Collected data

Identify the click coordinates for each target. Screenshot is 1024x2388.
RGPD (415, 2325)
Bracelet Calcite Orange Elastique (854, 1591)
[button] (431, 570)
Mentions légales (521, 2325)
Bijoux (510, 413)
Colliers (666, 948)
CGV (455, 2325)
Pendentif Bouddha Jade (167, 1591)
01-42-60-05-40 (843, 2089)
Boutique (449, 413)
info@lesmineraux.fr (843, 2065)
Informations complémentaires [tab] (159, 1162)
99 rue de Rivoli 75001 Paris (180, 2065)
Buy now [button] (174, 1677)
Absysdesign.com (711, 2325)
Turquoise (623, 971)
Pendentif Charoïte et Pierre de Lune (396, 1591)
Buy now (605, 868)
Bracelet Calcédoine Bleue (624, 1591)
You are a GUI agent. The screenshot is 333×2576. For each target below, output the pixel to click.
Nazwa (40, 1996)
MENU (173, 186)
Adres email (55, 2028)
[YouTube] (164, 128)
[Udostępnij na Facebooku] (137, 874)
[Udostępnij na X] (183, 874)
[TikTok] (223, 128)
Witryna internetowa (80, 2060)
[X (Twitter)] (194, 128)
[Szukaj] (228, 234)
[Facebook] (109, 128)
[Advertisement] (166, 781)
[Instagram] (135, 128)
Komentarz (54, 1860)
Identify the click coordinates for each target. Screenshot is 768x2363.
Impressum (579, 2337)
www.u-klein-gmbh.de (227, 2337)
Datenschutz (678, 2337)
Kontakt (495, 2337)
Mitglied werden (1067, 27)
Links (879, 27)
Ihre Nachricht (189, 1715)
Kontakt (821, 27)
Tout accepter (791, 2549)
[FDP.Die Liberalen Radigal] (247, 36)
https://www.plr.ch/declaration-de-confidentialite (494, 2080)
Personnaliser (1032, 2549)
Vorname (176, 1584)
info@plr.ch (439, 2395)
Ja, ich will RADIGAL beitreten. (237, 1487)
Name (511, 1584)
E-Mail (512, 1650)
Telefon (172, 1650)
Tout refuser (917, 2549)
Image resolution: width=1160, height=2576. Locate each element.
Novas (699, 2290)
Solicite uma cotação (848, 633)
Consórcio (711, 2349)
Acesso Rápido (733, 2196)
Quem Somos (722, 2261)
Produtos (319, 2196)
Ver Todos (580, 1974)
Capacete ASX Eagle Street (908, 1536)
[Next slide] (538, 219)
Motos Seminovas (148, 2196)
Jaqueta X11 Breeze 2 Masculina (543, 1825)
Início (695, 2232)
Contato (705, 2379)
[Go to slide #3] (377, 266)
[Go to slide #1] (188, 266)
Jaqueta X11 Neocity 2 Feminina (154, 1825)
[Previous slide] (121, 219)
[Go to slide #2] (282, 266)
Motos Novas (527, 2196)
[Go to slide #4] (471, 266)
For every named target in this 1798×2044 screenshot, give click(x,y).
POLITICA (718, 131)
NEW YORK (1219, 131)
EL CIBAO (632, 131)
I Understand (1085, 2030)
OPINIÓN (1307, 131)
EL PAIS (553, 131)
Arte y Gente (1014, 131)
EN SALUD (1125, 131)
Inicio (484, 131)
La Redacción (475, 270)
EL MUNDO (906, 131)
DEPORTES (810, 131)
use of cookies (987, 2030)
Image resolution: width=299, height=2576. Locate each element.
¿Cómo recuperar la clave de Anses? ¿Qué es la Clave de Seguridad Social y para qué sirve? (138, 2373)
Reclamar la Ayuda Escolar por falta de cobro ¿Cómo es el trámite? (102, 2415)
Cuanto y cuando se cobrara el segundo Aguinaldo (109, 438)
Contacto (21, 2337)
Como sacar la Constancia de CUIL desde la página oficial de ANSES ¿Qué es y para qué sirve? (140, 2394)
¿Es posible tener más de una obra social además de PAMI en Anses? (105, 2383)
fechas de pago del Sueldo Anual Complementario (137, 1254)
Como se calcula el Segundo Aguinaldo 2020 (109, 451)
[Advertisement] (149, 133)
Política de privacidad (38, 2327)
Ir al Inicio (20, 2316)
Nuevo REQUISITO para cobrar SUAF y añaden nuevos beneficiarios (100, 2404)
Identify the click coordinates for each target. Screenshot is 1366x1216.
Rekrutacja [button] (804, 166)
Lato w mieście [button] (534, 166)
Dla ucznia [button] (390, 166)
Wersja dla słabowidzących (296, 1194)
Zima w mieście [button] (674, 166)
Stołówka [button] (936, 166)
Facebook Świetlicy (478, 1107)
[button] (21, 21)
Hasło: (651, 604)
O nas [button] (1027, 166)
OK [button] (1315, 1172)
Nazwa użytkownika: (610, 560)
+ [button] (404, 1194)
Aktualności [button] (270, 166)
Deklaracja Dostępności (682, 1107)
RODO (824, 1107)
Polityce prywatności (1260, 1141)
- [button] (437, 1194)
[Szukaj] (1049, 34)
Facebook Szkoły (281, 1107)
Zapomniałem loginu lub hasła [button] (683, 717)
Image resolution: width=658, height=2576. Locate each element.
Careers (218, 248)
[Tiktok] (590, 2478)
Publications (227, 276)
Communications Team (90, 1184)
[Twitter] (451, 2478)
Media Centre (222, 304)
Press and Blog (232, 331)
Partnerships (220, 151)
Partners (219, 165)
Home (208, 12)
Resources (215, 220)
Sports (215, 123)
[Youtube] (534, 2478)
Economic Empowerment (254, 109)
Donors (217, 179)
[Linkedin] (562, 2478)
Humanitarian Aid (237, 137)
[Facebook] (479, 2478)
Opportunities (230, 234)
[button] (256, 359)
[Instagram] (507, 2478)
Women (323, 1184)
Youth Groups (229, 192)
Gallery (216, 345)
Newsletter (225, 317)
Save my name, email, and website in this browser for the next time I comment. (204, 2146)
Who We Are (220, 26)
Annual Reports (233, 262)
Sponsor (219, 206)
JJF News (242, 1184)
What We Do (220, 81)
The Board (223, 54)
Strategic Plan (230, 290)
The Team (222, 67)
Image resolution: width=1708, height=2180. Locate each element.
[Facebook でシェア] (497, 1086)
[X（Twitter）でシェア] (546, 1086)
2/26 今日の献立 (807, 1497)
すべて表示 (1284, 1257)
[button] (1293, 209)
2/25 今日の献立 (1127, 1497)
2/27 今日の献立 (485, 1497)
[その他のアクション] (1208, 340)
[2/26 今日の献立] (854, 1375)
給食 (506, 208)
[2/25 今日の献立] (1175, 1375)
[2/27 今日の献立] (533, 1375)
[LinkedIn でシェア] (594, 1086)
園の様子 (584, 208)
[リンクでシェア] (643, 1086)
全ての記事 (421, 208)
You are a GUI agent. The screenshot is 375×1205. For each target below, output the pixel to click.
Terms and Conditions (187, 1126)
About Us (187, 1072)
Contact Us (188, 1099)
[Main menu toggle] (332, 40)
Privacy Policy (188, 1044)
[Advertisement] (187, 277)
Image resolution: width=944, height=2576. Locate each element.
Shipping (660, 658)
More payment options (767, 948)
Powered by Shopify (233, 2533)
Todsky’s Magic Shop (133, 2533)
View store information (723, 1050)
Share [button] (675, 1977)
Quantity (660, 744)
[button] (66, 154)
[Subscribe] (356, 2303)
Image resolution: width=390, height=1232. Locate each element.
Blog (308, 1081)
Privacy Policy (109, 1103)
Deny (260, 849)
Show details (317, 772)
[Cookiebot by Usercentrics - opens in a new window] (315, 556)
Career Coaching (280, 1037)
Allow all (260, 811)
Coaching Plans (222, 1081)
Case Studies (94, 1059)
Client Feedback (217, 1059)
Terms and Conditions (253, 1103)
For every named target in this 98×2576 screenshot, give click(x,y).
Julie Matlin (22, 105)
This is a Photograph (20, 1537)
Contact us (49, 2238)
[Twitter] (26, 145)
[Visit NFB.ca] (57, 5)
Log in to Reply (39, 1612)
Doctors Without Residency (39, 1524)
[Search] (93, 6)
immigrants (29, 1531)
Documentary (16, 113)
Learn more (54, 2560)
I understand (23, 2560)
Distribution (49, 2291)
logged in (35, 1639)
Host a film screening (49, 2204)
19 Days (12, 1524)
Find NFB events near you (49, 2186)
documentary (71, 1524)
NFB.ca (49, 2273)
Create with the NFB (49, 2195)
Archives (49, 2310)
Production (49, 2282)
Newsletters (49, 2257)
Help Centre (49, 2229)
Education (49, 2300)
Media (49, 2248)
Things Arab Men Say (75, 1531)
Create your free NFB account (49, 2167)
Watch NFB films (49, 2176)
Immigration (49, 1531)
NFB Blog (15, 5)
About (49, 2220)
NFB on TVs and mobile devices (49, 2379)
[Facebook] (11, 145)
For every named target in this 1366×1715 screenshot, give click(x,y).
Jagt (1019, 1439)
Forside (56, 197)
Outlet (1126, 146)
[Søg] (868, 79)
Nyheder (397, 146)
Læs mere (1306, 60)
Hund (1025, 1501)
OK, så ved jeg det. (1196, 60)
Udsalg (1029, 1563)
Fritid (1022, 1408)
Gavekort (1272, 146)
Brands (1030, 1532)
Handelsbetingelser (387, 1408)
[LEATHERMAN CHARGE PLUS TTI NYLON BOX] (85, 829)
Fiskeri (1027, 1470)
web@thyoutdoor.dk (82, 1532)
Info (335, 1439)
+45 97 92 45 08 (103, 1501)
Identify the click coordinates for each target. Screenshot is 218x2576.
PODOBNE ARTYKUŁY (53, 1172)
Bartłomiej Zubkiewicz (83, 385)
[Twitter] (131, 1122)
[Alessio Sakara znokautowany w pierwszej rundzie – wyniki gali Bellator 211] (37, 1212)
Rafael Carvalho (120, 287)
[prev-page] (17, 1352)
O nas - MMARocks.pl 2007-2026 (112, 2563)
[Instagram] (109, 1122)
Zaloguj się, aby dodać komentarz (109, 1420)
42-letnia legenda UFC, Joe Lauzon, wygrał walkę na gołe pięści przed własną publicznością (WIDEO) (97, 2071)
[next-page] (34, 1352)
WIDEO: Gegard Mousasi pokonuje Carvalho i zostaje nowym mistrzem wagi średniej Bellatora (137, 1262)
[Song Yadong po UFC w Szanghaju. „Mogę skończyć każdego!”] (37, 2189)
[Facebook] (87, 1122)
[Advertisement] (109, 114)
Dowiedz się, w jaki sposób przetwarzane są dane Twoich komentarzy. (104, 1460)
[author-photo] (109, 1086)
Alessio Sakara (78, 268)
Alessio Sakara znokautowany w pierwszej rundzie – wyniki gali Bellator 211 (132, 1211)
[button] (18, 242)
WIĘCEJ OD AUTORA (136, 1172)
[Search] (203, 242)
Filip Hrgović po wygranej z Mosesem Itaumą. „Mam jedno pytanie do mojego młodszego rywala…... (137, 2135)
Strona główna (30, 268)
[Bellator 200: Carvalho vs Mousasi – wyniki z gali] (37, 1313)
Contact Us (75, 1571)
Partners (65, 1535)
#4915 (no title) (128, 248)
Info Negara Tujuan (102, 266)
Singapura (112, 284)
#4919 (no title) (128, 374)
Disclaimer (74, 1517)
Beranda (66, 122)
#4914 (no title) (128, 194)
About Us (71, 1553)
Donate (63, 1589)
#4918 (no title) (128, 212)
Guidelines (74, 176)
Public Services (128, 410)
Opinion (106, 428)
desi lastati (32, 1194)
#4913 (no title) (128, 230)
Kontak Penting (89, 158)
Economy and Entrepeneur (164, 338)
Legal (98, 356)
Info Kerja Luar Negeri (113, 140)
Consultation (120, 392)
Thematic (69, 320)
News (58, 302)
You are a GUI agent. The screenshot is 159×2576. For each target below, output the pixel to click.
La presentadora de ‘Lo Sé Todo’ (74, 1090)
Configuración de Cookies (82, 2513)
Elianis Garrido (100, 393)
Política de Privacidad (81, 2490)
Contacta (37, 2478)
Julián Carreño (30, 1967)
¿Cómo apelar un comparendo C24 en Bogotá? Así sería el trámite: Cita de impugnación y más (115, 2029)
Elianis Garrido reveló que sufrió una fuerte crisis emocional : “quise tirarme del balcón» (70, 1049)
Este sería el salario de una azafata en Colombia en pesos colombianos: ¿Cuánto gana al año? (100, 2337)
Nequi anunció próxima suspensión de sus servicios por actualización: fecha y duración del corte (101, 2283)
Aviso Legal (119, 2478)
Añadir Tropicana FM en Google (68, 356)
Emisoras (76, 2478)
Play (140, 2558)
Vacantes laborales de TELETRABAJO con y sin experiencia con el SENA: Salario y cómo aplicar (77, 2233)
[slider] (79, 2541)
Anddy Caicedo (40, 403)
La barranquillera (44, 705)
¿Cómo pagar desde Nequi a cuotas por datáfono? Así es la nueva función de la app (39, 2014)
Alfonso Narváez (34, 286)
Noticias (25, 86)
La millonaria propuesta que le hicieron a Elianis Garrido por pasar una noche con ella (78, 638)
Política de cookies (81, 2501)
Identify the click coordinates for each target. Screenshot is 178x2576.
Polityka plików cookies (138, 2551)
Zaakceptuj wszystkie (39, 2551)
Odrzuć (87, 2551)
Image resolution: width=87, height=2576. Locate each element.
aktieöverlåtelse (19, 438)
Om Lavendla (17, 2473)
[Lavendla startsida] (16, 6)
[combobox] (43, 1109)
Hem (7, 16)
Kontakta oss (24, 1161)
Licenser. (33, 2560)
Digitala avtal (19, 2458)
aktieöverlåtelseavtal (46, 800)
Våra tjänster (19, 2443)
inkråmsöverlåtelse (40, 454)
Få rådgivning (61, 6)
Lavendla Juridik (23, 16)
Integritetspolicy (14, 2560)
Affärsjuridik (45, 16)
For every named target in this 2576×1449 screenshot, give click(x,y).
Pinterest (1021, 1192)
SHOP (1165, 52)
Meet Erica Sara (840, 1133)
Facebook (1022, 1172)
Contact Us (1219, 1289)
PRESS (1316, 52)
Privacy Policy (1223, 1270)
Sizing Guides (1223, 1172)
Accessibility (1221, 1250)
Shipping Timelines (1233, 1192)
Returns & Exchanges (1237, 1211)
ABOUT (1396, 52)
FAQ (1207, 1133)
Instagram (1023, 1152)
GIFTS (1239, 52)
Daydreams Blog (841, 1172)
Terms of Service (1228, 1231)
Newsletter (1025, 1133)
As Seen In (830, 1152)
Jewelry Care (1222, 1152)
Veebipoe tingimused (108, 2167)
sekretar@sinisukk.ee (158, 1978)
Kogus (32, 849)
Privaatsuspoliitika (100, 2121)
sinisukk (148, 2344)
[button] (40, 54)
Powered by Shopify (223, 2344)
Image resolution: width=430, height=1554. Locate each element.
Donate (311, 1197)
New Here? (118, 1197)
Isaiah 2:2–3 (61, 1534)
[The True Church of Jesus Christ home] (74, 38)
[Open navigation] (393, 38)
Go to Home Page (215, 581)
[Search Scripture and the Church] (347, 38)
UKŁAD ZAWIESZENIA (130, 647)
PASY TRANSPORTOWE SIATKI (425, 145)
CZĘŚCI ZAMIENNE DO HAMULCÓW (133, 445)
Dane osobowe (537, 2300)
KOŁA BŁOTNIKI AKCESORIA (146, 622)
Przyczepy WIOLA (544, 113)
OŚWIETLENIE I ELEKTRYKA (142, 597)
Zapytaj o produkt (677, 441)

## Task goal
Set down, exactly and in full, the lines from the one containing "SHOP (1165, 52)" through the end of the entries; no other line belongs.

## Written reply
SHOP (1165, 52)
Meet Erica Sara (840, 1133)
Facebook (1022, 1172)
Contact Us (1219, 1289)
PRESS (1316, 52)
Privacy Policy (1223, 1270)
Sizing Guides (1223, 1172)
Accessibility (1221, 1250)
Shipping Timelines (1233, 1192)
Returns & Exchanges (1237, 1211)
ABOUT (1396, 52)
FAQ (1207, 1133)
Instagram (1023, 1152)
GIFTS (1239, 52)
Daydreams Blog (841, 1172)
Terms of Service (1228, 1231)
Newsletter (1025, 1133)
As Seen In (830, 1152)
Jewelry Care (1222, 1152)
Veebipoe tingimused (108, 2167)
sekretar@sinisukk.ee (158, 1978)
Kogus (32, 849)
Privaatsuspoliitika (100, 2121)
sinisukk (148, 2344)
[button] (40, 54)
Powered by Shopify (223, 2344)
Image resolution: width=430, height=1554. Locate each element.
Donate (311, 1197)
New Here? (118, 1197)
Isaiah 2:2–3 (61, 1534)
[The True Church of Jesus Christ home] (74, 38)
[Open navigation] (393, 38)
Go to Home Page (215, 581)
[Search Scripture and the Church] (347, 38)
UKŁAD ZAWIESZENIA (130, 647)
PASY TRANSPORTOWE SIATKI (425, 145)
CZĘŚCI ZAMIENNE DO HAMULCÓW (133, 445)
Dane osobowe (537, 2300)
KOŁA BŁOTNIKI AKCESORIA (146, 622)
Przyczepy WIOLA (544, 113)
OŚWIETLENIE I ELEKTRYKA (142, 597)
Zapytaj o produkt (677, 441)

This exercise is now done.